Of course, the development of efficient artificial leaves relies on the subtle combination of the electronic structure of molecular assemblies able to absorbing sunlight, converting light energy into electrochemical potential energy and finally transducing it into chemical accessible energy.1,2 

The electronical design of these charge transfer molecular machine is crucial to build up a complex supramolecular architecture for the light energy conversion. 

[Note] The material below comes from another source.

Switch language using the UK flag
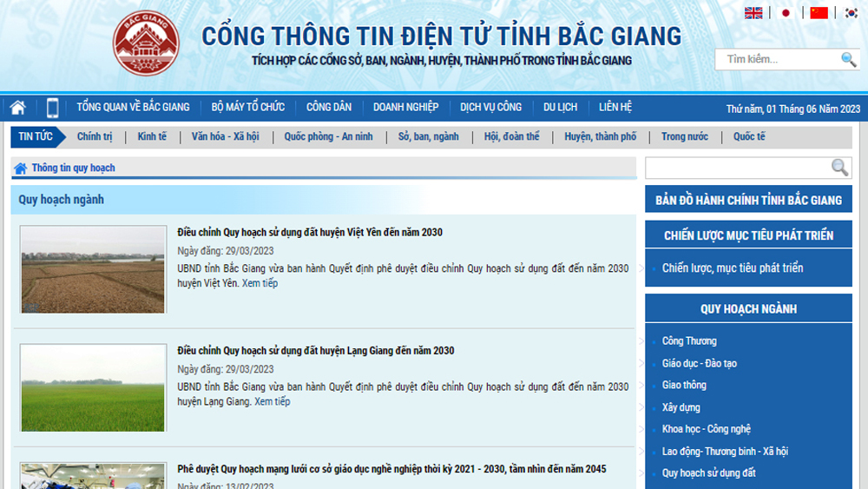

In this contribution, we will introduce the theoretical characterization from a structural, energetic and reactive point of view of very promising recently synthetized molecules, suitable for the application in PEC devices as artificial molecular reaction center and water oxidation catalysis (WOC).4,5 

In summary, the whole excited state decay pathways of a molecular triad were completely simulated. The molecular driving forces of the various charge transfer steps were successfully caught giving very important insights to support the future design strategies of such molecular assays. Moreover, we provide clear evidences on the formation of the final charge separated state never achieved up to now from an experimental point of view.6 We also characterized the catalytic water splitting cycle of a new proposed water oxidation catalyst based on a calcium-tetra manganese complex, recently developed by Zhang and co-workers.5 

In spite of promising structural similarities to the native oxygen evolving complex (OEC) in Photosystem II, several uncertainties on the mimic stability in water and on its potential catalytic activity still persist. We characterized at density functional theory level the electronic and structural features of the Sn states of the complex, along with the oxygen−oxygen bond formation reaction, proposing a reasonable model for the hydrate complex. As a main finding, both the synthetic compound and the natural OEC show very close energetic barriers for the oxo-oxyl coupling process, suggesting that key electronic features of the natural OEC reactivity are well reproduced.7 This result strongly encourages the use of this synthetic complex in combination with other molecular assemblies for the design of successful artificial leaves.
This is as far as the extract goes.